## TEXT PROVIDED
----

MOTION TO DISMISS APPEAL.

 

Argued March 15, 1945. Decided May 4, 1945.

 

1. Neglect to serve a notice of appeal on the appellee and failure to return same by the sheriff is a good cause for the dismissal of an appeal, although the act of 1938 controlling appeals to the Supreme Court, in listing the reasons for dismissal, omits mention of this ground.

 

2. As a general rule where the Legislature has made no exception to the positive terms of a statute, the presumption is that it intended to make none, and a court will not introduce an exception by construction except where the necessity is imperious and where absurd or manifestly unjust consequences would otherwise result.

 

3. After the failure of an appellant to serve a notice of appeal has been attacked by motion to dismiss the appeal, the court may not cure the omission by an order to issue and serve such notice.

 

4. Appellee may appear for the purpose of moving to dismiss an appeal on the ground that the court lacks jurisdiction without submitting to the jurisdiction of the court.

 

5. Where a party in superintending the preparation of records on an appeal discovers that a notice of appeal is missing and has not been served and returned, a Justice presiding in Chambers may, upon application before the appeal is attacked by motion, issue an order for service and return of the notice of appeal.

 

6. The act of 1938 did not repeal that of 1894 with reference to notices of appeal, since the two acts are reconcilable and can subsist together.

 

On motion to dismiss an appeal to this Court on jurisdictional grounds in an action to recover damages for breach of contract, motion granted.

 

Benjamin G. Freeman for appellant. H. Lafayette Harmon for appellee.

 

MR. JUSTICE BARCLAY delivered the opinion of the Court.

 

A motion to dismiss the appeal was filed by appellee, the body of which reads as follows:

 

Because there is no Notice of Appeal issued, served and returned in these proceedings, which forms an integral part of an appeal, and according to the Statute law and decision of this Honourable Court, should be served and returned with the time allowed for the completion of an appeal, in that, it is the writ of summons or notice of appeal served upon the appellee and returns thereto made which gives this court jurisdiction over the case, and the failure or neglect of the party taking the appeal to see that this legal requisite is met, is fatal to an appeal before this Court.” As against this motion to dismiss the appeal, appellant filed the following resistance which reads substantially as follows:

 

“1. Because appellant says that the act of serving notices of appeal on appellant and the filing of returns showing the service of same are acts of the officers of court, which if neglected, cannot legally affect the validity of an appeal, but such acts, mistakes or negligence, if found to exist, should be remedied by some appropriate order of the appellate court. Wherefore appellant prays that appellee’s motion to dismiss be overruled and the case ordered to trial. ”

----

## INFORMATION SUPPLIED

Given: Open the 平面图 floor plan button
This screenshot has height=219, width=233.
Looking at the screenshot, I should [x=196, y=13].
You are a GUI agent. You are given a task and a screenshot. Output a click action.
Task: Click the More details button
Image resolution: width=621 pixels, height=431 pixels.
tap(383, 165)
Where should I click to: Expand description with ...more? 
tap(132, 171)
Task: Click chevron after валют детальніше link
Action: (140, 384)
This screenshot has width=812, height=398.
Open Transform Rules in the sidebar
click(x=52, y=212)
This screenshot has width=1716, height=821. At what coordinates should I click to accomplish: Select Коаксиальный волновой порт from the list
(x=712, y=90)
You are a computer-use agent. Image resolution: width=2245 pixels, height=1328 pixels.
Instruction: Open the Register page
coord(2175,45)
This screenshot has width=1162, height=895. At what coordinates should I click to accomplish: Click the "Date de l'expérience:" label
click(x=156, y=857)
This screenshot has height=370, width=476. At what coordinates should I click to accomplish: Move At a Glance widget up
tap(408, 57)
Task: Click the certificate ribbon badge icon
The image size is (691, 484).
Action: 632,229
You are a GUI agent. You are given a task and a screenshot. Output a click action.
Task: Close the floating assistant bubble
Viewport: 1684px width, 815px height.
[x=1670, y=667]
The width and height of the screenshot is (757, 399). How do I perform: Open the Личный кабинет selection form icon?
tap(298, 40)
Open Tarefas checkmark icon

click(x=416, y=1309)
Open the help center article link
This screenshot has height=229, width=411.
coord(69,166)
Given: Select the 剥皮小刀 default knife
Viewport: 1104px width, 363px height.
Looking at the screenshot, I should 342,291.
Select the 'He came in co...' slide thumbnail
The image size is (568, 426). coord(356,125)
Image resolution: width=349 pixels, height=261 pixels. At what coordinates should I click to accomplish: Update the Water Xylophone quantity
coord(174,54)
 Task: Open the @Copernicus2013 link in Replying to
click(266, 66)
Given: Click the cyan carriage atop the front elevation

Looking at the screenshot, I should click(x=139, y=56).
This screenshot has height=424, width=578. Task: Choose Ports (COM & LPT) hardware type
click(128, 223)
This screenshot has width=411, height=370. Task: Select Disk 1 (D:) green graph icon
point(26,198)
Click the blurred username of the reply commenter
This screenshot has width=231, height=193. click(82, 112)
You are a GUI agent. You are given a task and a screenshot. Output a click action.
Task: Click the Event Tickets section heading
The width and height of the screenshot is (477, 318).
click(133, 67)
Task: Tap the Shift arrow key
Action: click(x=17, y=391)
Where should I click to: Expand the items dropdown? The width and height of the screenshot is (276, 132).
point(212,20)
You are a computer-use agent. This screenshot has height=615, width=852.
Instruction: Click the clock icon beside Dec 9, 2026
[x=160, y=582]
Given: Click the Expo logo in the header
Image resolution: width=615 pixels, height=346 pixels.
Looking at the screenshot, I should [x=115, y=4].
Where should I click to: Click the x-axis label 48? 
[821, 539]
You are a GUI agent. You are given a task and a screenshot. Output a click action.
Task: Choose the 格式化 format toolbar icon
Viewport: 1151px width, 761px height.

----

## GIVEN EXERCISE 1
Name every person mentioned in the motion-to-dismiss opinion.
## GIVEN EXERCISE 2
Translate this sentence from the motion-to-dismiss opinion into Spanish: "After the failure of an appellant to serve a notice of appeal has been attacked by motion to dismiss the appeal, the court may not cure the omission by an order to issue and serve such notice."
## GIVEN EXERCISE 3
Reproduce the portion of the motion-to-dismiss opinion between "3. After the" and "jurisdiction of the court.", inclusive.

## FINAL ANSWER 1
Benjamin G. Freeman, H. Lafayette Harmon, and Mr. Justice Barclay.

## FINAL ANSWER 2
Una vez que la omisión del apelante de notificar el aviso de apelación ha sido impugnada mediante una moción para desestimar la apelación, el tribunal no puede subsanar dicha omisión mediante una orden de expedir y notificar tal aviso.

## FINAL ANSWER 3
3. After the failure of an appellant to serve a notice of appeal has been attacked by motion to dismiss the appeal, the court may not cure the omission by an order to issue and serve such notice.

 

4. Appellee may appear for the purpose of moving to dismiss an appeal on the ground that the court lacks jurisdiction without submitting to the jurisdiction of the court.